*Try it*. Once the line containing "Task: Click the 预览 link" is found, copy that line and all remaining lines of the records exactly, including the last one, and add nothing.

*** Opening of Material to process ***

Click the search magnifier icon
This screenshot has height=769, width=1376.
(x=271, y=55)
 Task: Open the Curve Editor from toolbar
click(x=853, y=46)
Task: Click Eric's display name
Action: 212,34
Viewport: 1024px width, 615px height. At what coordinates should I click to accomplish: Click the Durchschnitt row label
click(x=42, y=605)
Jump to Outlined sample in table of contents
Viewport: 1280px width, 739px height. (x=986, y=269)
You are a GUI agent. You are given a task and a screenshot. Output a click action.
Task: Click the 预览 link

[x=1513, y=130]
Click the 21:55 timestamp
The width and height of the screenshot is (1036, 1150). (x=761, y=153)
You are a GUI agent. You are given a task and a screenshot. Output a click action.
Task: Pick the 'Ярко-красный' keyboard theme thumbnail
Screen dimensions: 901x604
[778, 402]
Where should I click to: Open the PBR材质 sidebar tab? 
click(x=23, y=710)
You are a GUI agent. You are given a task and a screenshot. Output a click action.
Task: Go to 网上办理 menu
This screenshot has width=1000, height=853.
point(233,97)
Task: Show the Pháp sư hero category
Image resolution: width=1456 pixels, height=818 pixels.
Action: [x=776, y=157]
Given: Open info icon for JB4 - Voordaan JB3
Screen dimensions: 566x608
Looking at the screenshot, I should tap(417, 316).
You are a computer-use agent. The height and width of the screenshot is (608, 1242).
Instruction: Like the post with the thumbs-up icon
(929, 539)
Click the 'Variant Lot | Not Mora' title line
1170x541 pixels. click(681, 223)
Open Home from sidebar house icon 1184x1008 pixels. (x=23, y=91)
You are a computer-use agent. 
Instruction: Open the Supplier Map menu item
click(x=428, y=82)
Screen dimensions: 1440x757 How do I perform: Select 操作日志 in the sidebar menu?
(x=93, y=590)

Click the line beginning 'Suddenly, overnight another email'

*** Close of Material to process ***

*Solved exercise*.
Task: Click the 预览 link

[x=1513, y=130]
Click the 21:55 timestamp
The width and height of the screenshot is (1036, 1150). (x=761, y=153)
You are a GUI agent. You are given a task and a screenshot. Output a click action.
Task: Pick the 'Ярко-красный' keyboard theme thumbnail
Screen dimensions: 901x604
[778, 402]
Where should I click to: Open the PBR材质 sidebar tab? 
click(x=23, y=710)
You are a GUI agent. You are given a task and a screenshot. Output a click action.
Task: Go to 网上办理 menu
This screenshot has width=1000, height=853.
point(233,97)
Task: Show the Pháp sư hero category
Image resolution: width=1456 pixels, height=818 pixels.
Action: [x=776, y=157]
Given: Open info icon for JB4 - Voordaan JB3
Screen dimensions: 566x608
Looking at the screenshot, I should tap(417, 316).
You are a computer-use agent. The height and width of the screenshot is (608, 1242).
Instruction: Like the post with the thumbs-up icon
(929, 539)
Click the 'Variant Lot | Not Mora' title line
1170x541 pixels. click(681, 223)
Open Home from sidebar house icon 1184x1008 pixels. (x=23, y=91)
You are a computer-use agent. 
Instruction: Open the Supplier Map menu item
click(x=428, y=82)
Screen dimensions: 1440x757 How do I perform: Select 操作日志 in the sidebar menu?
(x=93, y=590)

Click the line beginning 'Suddenly, overnight another email'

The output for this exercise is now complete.